------ Data for review

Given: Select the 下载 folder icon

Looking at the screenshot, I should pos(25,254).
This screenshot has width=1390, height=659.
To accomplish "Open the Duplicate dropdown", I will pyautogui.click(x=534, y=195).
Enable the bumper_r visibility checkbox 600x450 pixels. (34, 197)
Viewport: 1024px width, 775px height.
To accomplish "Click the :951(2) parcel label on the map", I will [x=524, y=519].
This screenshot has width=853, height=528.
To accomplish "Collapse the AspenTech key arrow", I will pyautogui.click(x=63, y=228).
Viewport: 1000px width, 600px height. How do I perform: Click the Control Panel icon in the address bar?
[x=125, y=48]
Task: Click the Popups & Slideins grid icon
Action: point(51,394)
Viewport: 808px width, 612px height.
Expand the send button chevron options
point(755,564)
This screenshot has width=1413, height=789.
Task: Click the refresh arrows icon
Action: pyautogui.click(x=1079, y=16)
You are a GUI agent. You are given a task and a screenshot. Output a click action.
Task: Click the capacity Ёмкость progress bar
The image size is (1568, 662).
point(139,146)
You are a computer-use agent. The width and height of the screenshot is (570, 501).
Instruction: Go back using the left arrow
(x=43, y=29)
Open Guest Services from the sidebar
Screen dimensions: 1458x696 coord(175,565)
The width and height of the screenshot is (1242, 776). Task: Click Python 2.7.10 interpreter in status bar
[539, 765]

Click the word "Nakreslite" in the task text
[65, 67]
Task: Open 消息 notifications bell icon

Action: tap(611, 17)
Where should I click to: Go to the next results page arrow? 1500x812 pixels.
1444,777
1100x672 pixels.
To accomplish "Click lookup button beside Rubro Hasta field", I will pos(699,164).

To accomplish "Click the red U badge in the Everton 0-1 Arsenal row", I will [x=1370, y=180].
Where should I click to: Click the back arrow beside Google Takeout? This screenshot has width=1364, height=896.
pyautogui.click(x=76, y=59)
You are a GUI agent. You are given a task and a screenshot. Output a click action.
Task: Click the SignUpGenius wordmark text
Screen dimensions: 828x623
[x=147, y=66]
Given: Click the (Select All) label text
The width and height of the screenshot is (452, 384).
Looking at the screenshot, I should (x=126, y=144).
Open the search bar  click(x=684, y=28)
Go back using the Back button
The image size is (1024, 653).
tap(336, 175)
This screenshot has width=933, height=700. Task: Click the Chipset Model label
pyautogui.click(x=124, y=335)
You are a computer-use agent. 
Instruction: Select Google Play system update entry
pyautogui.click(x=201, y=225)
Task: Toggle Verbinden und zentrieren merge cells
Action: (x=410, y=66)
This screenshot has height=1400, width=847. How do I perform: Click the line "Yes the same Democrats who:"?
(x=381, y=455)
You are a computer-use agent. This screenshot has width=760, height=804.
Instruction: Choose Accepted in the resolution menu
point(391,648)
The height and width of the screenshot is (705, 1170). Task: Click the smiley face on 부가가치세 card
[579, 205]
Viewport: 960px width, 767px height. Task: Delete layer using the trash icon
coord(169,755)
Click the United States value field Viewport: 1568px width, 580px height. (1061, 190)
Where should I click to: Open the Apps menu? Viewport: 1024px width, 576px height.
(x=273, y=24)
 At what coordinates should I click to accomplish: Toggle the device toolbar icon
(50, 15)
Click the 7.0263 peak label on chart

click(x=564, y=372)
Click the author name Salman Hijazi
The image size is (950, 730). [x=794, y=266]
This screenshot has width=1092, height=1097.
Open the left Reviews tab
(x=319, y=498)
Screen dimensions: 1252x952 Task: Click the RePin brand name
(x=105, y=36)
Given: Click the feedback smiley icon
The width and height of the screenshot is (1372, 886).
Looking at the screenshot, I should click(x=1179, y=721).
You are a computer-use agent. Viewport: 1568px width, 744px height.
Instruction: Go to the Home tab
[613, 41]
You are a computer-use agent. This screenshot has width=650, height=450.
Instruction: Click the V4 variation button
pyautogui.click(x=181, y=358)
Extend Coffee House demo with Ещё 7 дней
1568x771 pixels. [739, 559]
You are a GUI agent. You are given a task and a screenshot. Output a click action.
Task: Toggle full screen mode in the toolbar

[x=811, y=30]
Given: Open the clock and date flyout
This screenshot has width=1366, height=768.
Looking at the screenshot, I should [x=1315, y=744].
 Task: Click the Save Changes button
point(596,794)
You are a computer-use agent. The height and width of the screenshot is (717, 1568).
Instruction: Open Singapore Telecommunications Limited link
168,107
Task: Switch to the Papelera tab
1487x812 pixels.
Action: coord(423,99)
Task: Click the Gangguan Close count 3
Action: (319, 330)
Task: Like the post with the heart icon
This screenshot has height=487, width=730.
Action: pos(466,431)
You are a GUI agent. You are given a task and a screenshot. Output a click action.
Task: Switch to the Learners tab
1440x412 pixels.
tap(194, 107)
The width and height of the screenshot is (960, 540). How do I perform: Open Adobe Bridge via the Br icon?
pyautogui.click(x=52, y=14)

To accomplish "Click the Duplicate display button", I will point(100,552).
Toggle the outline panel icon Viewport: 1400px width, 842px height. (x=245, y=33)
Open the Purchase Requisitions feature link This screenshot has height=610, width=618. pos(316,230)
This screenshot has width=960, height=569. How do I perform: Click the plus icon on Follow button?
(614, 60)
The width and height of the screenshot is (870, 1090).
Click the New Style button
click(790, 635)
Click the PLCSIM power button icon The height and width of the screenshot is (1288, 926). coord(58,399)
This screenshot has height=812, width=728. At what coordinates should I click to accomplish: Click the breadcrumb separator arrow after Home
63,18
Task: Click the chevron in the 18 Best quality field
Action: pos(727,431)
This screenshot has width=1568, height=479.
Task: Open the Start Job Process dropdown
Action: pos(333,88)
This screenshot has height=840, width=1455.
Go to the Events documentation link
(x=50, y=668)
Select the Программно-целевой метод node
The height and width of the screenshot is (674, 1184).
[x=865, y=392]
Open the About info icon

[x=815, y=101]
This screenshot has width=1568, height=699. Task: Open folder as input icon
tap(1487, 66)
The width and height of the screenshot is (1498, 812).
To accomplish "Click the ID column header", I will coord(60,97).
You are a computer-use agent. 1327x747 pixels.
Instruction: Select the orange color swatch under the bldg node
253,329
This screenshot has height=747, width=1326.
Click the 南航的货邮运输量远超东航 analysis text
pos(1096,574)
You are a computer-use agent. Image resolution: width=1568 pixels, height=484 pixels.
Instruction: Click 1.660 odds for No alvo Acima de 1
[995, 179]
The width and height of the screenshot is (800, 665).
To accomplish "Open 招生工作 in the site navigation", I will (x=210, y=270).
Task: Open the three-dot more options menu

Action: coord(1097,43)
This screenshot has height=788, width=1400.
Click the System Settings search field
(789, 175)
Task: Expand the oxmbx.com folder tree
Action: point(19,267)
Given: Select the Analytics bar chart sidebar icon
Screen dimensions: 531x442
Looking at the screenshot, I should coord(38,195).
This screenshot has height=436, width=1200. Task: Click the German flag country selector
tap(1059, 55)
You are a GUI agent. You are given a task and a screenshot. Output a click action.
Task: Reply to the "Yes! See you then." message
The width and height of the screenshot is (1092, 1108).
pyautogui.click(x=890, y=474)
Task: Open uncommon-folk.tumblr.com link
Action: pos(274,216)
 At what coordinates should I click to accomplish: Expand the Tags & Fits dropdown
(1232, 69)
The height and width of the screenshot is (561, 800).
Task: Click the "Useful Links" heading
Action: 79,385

------------

What is expected. What you give back should match the entries above exactly.

Solution for this task.
Given: Select the 下载 folder icon

Looking at the screenshot, I should pos(25,254).
This screenshot has width=1390, height=659.
To accomplish "Open the Duplicate dropdown", I will pyautogui.click(x=534, y=195).
Enable the bumper_r visibility checkbox 600x450 pixels. (34, 197)
Viewport: 1024px width, 775px height.
To accomplish "Click the :951(2) parcel label on the map", I will [x=524, y=519].
This screenshot has width=853, height=528.
To accomplish "Collapse the AspenTech key arrow", I will pyautogui.click(x=63, y=228).
Viewport: 1000px width, 600px height. How do I perform: Click the Control Panel icon in the address bar?
[x=125, y=48]
Task: Click the Popups & Slideins grid icon
Action: point(51,394)
Viewport: 808px width, 612px height.
Expand the send button chevron options
point(755,564)
This screenshot has width=1413, height=789.
Task: Click the refresh arrows icon
Action: pyautogui.click(x=1079, y=16)
You are a GUI agent. You are given a task and a screenshot. Output a click action.
Task: Click the capacity Ёмкость progress bar
The image size is (1568, 662).
point(139,146)
You are a computer-use agent. The width and height of the screenshot is (570, 501).
Instruction: Go back using the left arrow
(x=43, y=29)
Open Guest Services from the sidebar
Screen dimensions: 1458x696 coord(175,565)
The width and height of the screenshot is (1242, 776). Task: Click Python 2.7.10 interpreter in status bar
[539, 765]

Click the word "Nakreslite" in the task text
[65, 67]
Task: Open 消息 notifications bell icon

Action: tap(611, 17)
Where should I click to: Go to the next results page arrow? 1500x812 pixels.
1444,777
1100x672 pixels.
To accomplish "Click lookup button beside Rubro Hasta field", I will pos(699,164).

To accomplish "Click the red U badge in the Everton 0-1 Arsenal row", I will [x=1370, y=180].
Where should I click to: Click the back arrow beside Google Takeout? This screenshot has width=1364, height=896.
pyautogui.click(x=76, y=59)
You are a GUI agent. You are given a task and a screenshot. Output a click action.
Task: Click the SignUpGenius wordmark text
Screen dimensions: 828x623
[x=147, y=66]
Given: Click the (Select All) label text
The width and height of the screenshot is (452, 384).
Looking at the screenshot, I should (x=126, y=144).
Open the search bar  click(x=684, y=28)
Go back using the Back button
The image size is (1024, 653).
tap(336, 175)
This screenshot has width=933, height=700. Task: Click the Chipset Model label
pyautogui.click(x=124, y=335)
You are a computer-use agent. 
Instruction: Select Google Play system update entry
pyautogui.click(x=201, y=225)
Task: Toggle Verbinden und zentrieren merge cells
Action: (x=410, y=66)
This screenshot has height=1400, width=847. How do I perform: Click the line "Yes the same Democrats who:"?
(x=381, y=455)
You are a computer-use agent. This screenshot has width=760, height=804.
Instruction: Choose Accepted in the resolution menu
point(391,648)
The height and width of the screenshot is (705, 1170). Task: Click the smiley face on 부가가치세 card
[579, 205]
Viewport: 960px width, 767px height. Task: Delete layer using the trash icon
coord(169,755)
Click the United States value field Viewport: 1568px width, 580px height. (1061, 190)
Where should I click to: Open the Apps menu? Viewport: 1024px width, 576px height.
(x=273, y=24)
 At what coordinates should I click to accomplish: Toggle the device toolbar icon
(50, 15)
Click the 7.0263 peak label on chart

click(x=564, y=372)
Click the author name Salman Hijazi
The image size is (950, 730). [x=794, y=266]
This screenshot has width=1092, height=1097.
Open the left Reviews tab
(x=319, y=498)
Screen dimensions: 1252x952 Task: Click the RePin brand name
(x=105, y=36)
Given: Click the feedback smiley icon
The width and height of the screenshot is (1372, 886).
Looking at the screenshot, I should click(x=1179, y=721).
You are a computer-use agent. Viewport: 1568px width, 744px height.
Instruction: Go to the Home tab
[613, 41]
You are a computer-use agent. This screenshot has width=650, height=450.
Instruction: Click the V4 variation button
pyautogui.click(x=181, y=358)
Extend Coffee House demo with Ещё 7 дней
1568x771 pixels. [739, 559]
You are a GUI agent. You are given a task and a screenshot. Output a click action.
Task: Toggle full screen mode in the toolbar

[x=811, y=30]
Given: Open the clock and date flyout
This screenshot has width=1366, height=768.
Looking at the screenshot, I should [x=1315, y=744].
 Task: Click the Save Changes button
point(596,794)
You are a computer-use agent. The height and width of the screenshot is (717, 1568).
Instruction: Open Singapore Telecommunications Limited link
168,107
Task: Switch to the Papelera tab
1487x812 pixels.
Action: coord(423,99)
Task: Click the Gangguan Close count 3
Action: (319, 330)
Task: Like the post with the heart icon
This screenshot has height=487, width=730.
Action: pos(466,431)
You are a GUI agent. You are given a task and a screenshot. Output a click action.
Task: Switch to the Learners tab
1440x412 pixels.
tap(194, 107)
The width and height of the screenshot is (960, 540). How do I perform: Open Adobe Bridge via the Br icon?
pyautogui.click(x=52, y=14)

To accomplish "Click the Duplicate display button", I will point(100,552).
Toggle the outline panel icon Viewport: 1400px width, 842px height. (x=245, y=33)
Open the Purchase Requisitions feature link This screenshot has height=610, width=618. pos(316,230)
This screenshot has width=960, height=569. How do I perform: Click the plus icon on Follow button?
(614, 60)
The width and height of the screenshot is (870, 1090).
Click the New Style button
click(790, 635)
Click the PLCSIM power button icon The height and width of the screenshot is (1288, 926). coord(58,399)
This screenshot has height=812, width=728. At what coordinates should I click to accomplish: Click the breadcrumb separator arrow after Home
63,18
Task: Click the chevron in the 18 Best quality field
Action: pos(727,431)
This screenshot has width=1568, height=479.
Task: Open the Start Job Process dropdown
Action: pos(333,88)
This screenshot has height=840, width=1455.
Go to the Events documentation link
(x=50, y=668)
Select the Программно-целевой метод node
The height and width of the screenshot is (674, 1184).
[x=865, y=392]
Open the About info icon

[x=815, y=101]
This screenshot has width=1568, height=699. Task: Open folder as input icon
tap(1487, 66)
The width and height of the screenshot is (1498, 812).
To accomplish "Click the ID column header", I will coord(60,97).
You are a computer-use agent. 1327x747 pixels.
Instruction: Select the orange color swatch under the bldg node
253,329
This screenshot has height=747, width=1326.
Click the 南航的货邮运输量远超东航 analysis text
pos(1096,574)
You are a computer-use agent. Image resolution: width=1568 pixels, height=484 pixels.
Instruction: Click 1.660 odds for No alvo Acima de 1
[995, 179]
The width and height of the screenshot is (800, 665).
To accomplish "Open 招生工作 in the site navigation", I will (x=210, y=270).
Task: Open the three-dot more options menu

Action: coord(1097,43)
This screenshot has height=788, width=1400.
Click the System Settings search field
(789, 175)
Task: Expand the oxmbx.com folder tree
Action: point(19,267)
Given: Select the Analytics bar chart sidebar icon
Screen dimensions: 531x442
Looking at the screenshot, I should coord(38,195).
This screenshot has height=436, width=1200. Task: Click the German flag country selector
tap(1059, 55)
You are a GUI agent. You are given a task and a screenshot. Output a click action.
Task: Reply to the "Yes! See you then." message
The width and height of the screenshot is (1092, 1108).
pyautogui.click(x=890, y=474)
Task: Open uncommon-folk.tumblr.com link
Action: pos(274,216)
 At what coordinates should I click to accomplish: Expand the Tags & Fits dropdown
(1232, 69)
The height and width of the screenshot is (561, 800).
Task: Click the "Useful Links" heading
Action: 79,385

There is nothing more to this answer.